Apple envisioned an AI helper like Siri way back in the late 1980s. Photo: Ste Smith/Cult of Mac
October 4, 2011: With the unveiling of the iPhone 4s, Apple introduces the world to Siri.
A groundbreaking example of artificial intelligence in action, Siri’s debut fulfills a long-term dream at Apple. The company first predicted such a feature in the 1980s — with the Siri launch coming at almost the exact month Apple envisioned.
Siri launch: An ’80s AI dream
Siri was one of the last projects Apple co-founder Steve Jobs was heavily involved with at the company as his health worsened.
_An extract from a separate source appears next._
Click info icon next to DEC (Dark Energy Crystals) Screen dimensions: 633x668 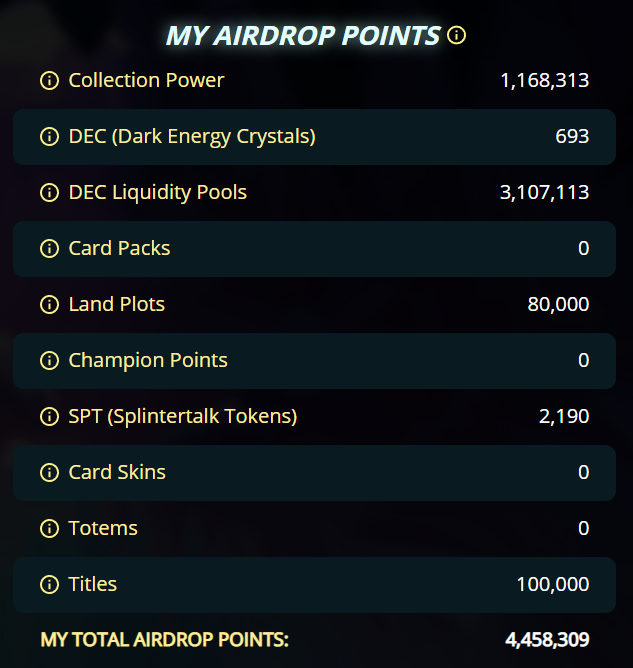pos(49,136)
However, the intelligent voice assistant’s origins trace back to a 1980s Apple R&D initiative that took place after Jobs left the company.
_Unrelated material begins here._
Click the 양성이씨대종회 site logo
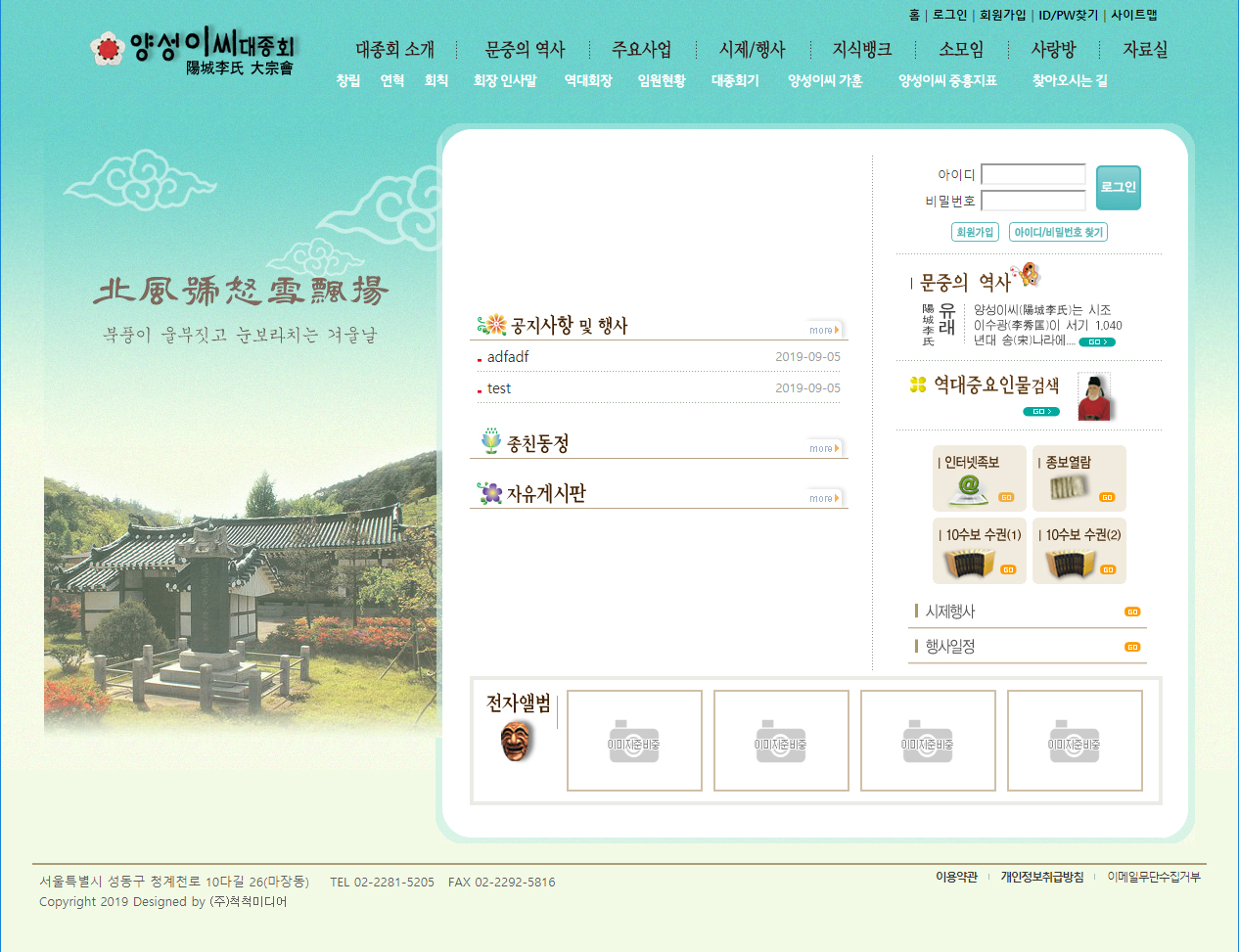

In the late-1980s, Apple CEO John Sculley commissioned Star Wars director George Lucas to create a concept video for what he called the “Knowledge Navigator.”
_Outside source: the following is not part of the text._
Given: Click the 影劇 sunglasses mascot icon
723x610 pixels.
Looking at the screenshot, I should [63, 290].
The futuristic video, set with remarkable prescience in September 2011, laid out a series of possible uses for a smart assistant. In one, a university professor uses an iPad-like device featuring an on-screen AI assistant, depicted as a bowtie-wearing butler.
“Today you have a faculty lunch at 12 o’clock; you need to take Cathy to the airport by 2 p.m.; you have a lecture at 4:15 p.m. on deforestation in the Amazon rainforest,” the prototype Siri tells the professor.
DARPA’s AI assistant
At the time, the technology was nowhere near ready for prime time. It would stay that way until 2003, when U.S. military think tank Defense Advanced Research Projects Agency began working on an AI assistant. DARPA dreamed of a smart system that would help military commanders deal with the overwhelming amount of data they receive on a daily basis.
To bring this system to life, DARPA approached SRI International about creating a five-year, 500-person investigation. At the time, it was the largest AI project in history.
DARPA called its project CALO (short for Cognitive Assistant that Learns and Organizes). The name was inspired by the Latin word calonis, meaning “soldier’s servant.”
‘Your grip feels weak’
After a half-decade of research, SRI International decided to spin off a startup called “Siri” (a phonetic version of the company’s name). Siri launched in the App Store in early 2010, connected to a variety of web services. It could order taxis through TaxiMagic, and pull concert data from StubHub, movie reviews from Rotten Tomatoes or restaurant data from Yelp.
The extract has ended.